2013/02/04 18:47:22
webbs hill studio
Have any of you seen an AFL Grand Final-our SuperBowl.?
Some of our best punters "retire" to the NFL to escape the rigours of our game:
most of our soccer players are "too small" to play AFL:
i do appreciate gridiron but lets face it-it`s rugby without the body armour.

the popularity of soccer has me baffled as there seems to be more happening in the stands than on the ground and all that prancing around and clutching of shins and wailing leaves me cold.
explains why it`s the most popular uni-sex game in the world,(apart from horizontal folk dancing).

anyone for a round of golf?

 
  

2013/02/04 19:13:15
Rain
As I mentioned in another tread. I'd never gotten football until very recently, when I was stuck in the waiting room at the hospital. Now I somehow get it.

One thing I don't get is the almost biblical proportion the event takes. Where I used to work, absenteeism showed a remarkable peak every year for Super Bowl in the US office.

I remember people trying to plan vacation days just for the Super Ball. If their vacation couldn't be granted on first try, they'd try and try again until the very last minute.  And they'd send e-mails, mentioning that they HAD to be off for the SB. 

If they still couldn't get the day off, they'd simply call in sick. 

They knew that we knew that they weren't sick, that their manager would follow up and they had the e-mail trails - yet, they took off. Funnily enough, I've seen the same thing happen w/ Spanish folks and soccer - those guys actually lost their job for a soccer game.

That's the one thing I could never figure out - not the sport, but the obsession w/ it. Be it football or soccer or hockey - I don't get it.
2013/02/04 19:34:54
webbs hill studio
That's the one thing I could never figure out - not the sport, but the obsession w/ it. Be it football or soccer or hockey - I don't get it.

i guess it`s because we need heroes and sport is a necessary diversion from the realities of life.
to me,being in a band is the ultimate team sport and let`s face it,apart from golf maybe,how many other team sports are still playing their own superbowls after 50 years and having witnessed Beatlemania etc,as a child ,i reckon we are as arguably obsessed with music as we are with sport?
2013/02/04 19:39:39
pistolpete
Cricket. Now there is a really boring sport. It's like a baseball game that lasts for days. They throw the ball in the dirt and they make up the rules as they go.
2013/02/04 23:27:02
sharke
pistolpete


Cricket. Now there is a really boring sport. It's like a baseball game that lasts for days. They throw the ball in the dirt and they make up the rules as they go.

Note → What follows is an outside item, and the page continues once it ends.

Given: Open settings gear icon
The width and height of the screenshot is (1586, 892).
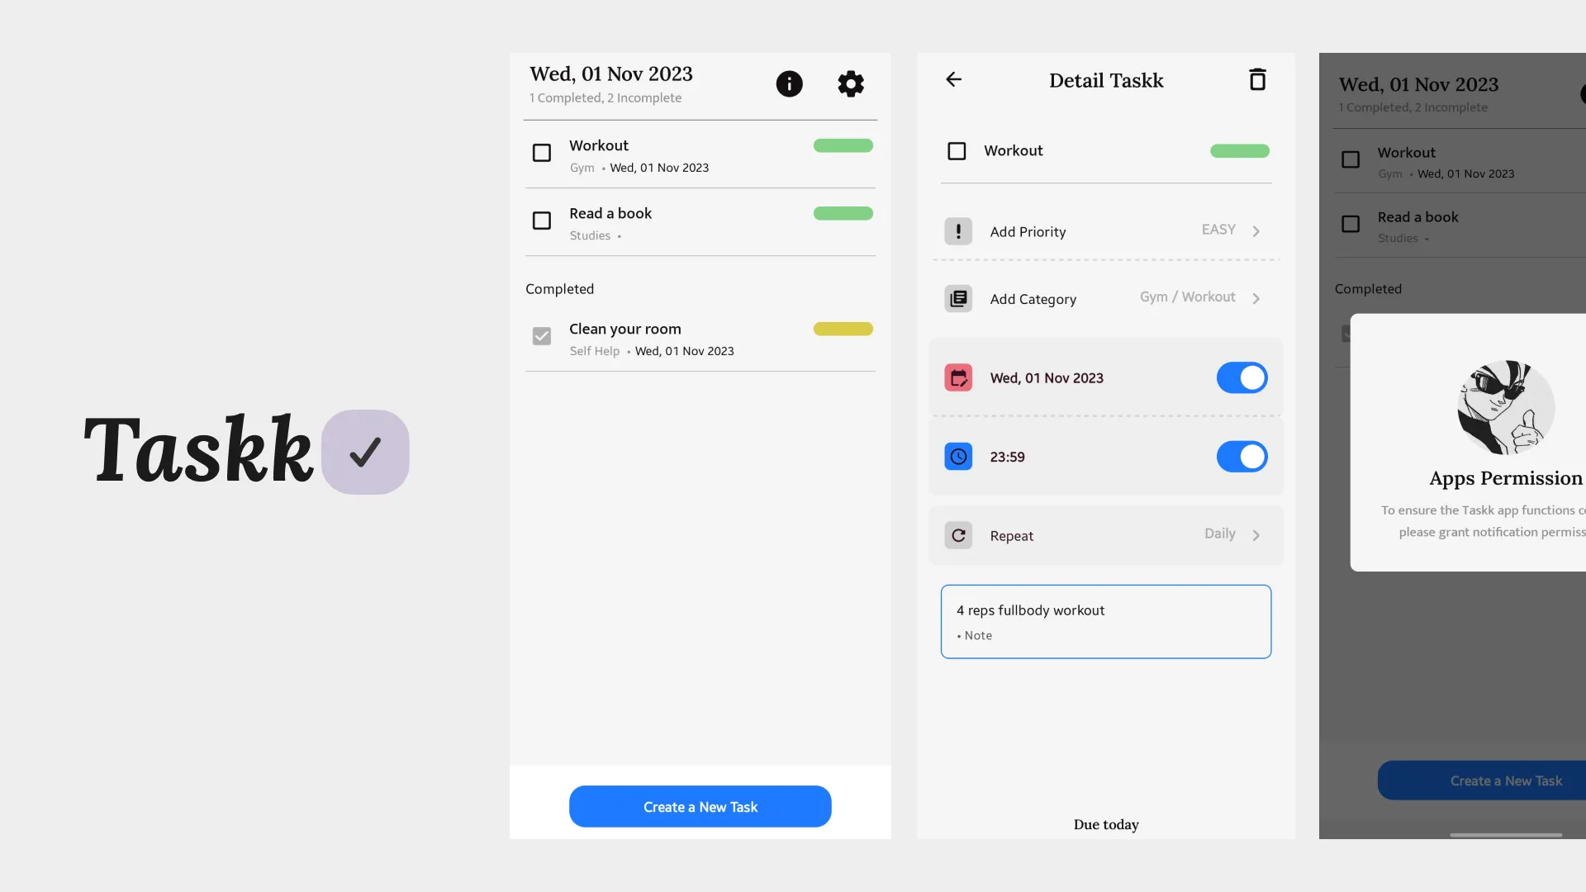Looking at the screenshot, I should (851, 84).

The joy of cricket is sitting drinking beer and eating sandwiches on a warm (i.e. mild) British summer day. Think of it like a long picnic. 
2013/02/05 00:13:48
spacealf
No doubt that football player was thinking "Hotdog!" of which he turned out not to be.
2013/02/05 00:44:45
Jonbouy
Im trying to understand the SuperBowl

 
That's easy...
 
It's a place to keep your Super fish in.
 
 
HTH
2013/02/05 01:41:25
foxwolfen
I must take exception to the statement that even the cowboys could beat any other team. Football in Canada is not to be sneezed at. It is faster (3 downs, not 4), farther (150 yards not 120), and longer time in actual play (due to the previous two items). Some great American football players have earned their wings in Canada. Much like the so called "World Series", there are actually competitive teams who might give the NFL a run for their money outside the USA who are not part of the competition. Calling the winner of the Superbowl world champions is... well.. simply wrong.